Exercise set:
1. Reproduce the passage of the forum thread about the kitten Lucy from "I know I want" to "(Aug 25, 2004)".
2. In the forum thread about the kitten Lucy, how old was Lucy?

Excerpt provided:
+===+
# My poor baby Lucy



## Anne5459 (Oct 5, 2004)

Lucy was a very special 4 month old kitten. She was as affectionate as can be. She developed pyothorax after her spay (she probably had it beforehand, but the anthesthesia weakened her and it took over), and we had to euthanize her last night. We couldn't afford over $4000 in treatment that had a slim chance of working since it was so advanced. I feel like it would have just been prolonging the inevitable. But now I've lost my dear companion, and I just can't stop crying. She was so young and just a baby, and so beautiful. I had such wonderful plans for her, to live a long wonderful life. And it ended so suddenly - when will it stop hurting? 
I know I want to get a new kitten, but how will I know when I'm ready? And I can't imagine any kitten being as good as she was - even when she was so weak, she still wanted to be held. The apartment is so empty without her!


----------



## Dutchman (Aug 25, 2004)

*I am so sorry for you loss*

I am so sorry for your loss of Lucy, She was so young. I have experinced the loss myself of some very young animals and it really hurts.
Lucy was loved and you did all you could for her. I firmly believe that the time will come when you will be re-united with her. 

I don't know how it would work for you, but I found it very helpfull to find another animal, puppy or kitten, that was in need of a home as quickly as I could. I'm 62 years old, and have had many pets in my life. When I lost one, I just loved the next all the more. 

Dutchman


----------



## jessamica8 (Aug 17, 2004)

I'm very sorry for your loss. Yes, it can hurt. Getting another cat can help, but it may not be right for you right now. I'd recommend visiting shelters and looking at kittens (or cats if you prefer) if one steals your heart, you know it will be the right time. Plus you will be giving another animal a chance at life it might not otherwise have.


----------



## Jeanie (Jun 18, 2003)

Anne, I'm so sorry that you have lost your kitten. How we love these little friends. You will never forget her, but the more you love, the more capacity you have to love again. As time passes, the pain will become a bit easier to bear, and perhaps you'll find a kitten who really needs you. Take your time. You'll know when the time is right. God bless you.


----------



## Lori (Jun 8, 2003)
+===+
Supplied records:

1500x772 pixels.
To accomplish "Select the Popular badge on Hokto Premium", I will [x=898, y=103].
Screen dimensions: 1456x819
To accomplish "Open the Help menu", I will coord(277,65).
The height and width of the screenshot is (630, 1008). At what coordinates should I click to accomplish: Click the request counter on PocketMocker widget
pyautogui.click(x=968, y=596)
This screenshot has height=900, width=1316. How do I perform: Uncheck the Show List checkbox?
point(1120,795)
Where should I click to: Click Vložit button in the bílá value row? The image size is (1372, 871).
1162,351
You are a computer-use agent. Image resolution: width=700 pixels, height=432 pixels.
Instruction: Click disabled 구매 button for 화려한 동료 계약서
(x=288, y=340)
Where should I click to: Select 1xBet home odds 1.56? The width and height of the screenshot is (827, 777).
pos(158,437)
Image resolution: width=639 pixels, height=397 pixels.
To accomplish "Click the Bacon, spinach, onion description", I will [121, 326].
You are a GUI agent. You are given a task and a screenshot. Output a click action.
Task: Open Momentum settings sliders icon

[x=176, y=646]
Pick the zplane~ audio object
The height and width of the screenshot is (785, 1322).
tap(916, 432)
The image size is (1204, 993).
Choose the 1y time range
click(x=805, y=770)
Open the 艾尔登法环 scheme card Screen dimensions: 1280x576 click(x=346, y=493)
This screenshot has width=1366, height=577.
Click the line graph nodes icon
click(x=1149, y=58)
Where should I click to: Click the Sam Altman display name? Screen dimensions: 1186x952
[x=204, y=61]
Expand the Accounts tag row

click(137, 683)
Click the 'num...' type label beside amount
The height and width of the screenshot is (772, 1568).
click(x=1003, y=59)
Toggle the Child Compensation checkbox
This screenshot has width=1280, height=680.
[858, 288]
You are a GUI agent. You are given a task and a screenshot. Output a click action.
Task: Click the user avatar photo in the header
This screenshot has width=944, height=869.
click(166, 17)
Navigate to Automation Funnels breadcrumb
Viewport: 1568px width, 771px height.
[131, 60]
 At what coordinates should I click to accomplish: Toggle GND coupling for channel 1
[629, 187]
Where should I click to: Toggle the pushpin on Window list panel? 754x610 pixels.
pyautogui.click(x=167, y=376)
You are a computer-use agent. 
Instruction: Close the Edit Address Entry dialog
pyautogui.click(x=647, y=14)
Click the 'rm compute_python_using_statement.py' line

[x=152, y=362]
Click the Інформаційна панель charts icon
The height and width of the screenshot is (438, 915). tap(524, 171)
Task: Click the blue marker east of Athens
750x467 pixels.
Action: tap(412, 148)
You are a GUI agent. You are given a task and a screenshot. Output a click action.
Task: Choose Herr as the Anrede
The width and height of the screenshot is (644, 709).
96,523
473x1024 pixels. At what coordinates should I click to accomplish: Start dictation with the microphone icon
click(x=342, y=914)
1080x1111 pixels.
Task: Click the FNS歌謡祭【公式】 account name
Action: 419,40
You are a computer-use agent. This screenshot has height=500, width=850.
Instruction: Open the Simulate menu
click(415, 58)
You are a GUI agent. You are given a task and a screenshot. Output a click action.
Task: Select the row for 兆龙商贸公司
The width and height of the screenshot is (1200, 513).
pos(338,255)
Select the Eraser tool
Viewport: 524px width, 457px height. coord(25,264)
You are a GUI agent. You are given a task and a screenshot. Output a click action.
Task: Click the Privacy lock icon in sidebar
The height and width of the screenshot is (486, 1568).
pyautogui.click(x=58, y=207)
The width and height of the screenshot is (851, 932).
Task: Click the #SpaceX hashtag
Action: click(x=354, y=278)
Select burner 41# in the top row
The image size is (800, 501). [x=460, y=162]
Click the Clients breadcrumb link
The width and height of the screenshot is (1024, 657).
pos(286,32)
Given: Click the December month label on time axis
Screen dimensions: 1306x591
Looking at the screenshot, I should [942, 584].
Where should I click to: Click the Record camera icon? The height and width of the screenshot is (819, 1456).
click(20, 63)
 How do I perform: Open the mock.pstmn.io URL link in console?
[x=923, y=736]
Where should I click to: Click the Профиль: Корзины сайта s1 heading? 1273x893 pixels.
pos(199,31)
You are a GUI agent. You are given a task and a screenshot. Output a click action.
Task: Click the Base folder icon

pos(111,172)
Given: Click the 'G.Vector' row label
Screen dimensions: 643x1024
+===+
Results of the exercise:
1.
I know I want to get a new kitten, but how will I know when I'm ready? And I can't imagine any kitten being as good as she was - even when she was so weak, she still wanted to be held. The apartment is so empty without her!


----------



## Dutchman (Aug 25, 2004)

2. She was 4 months old.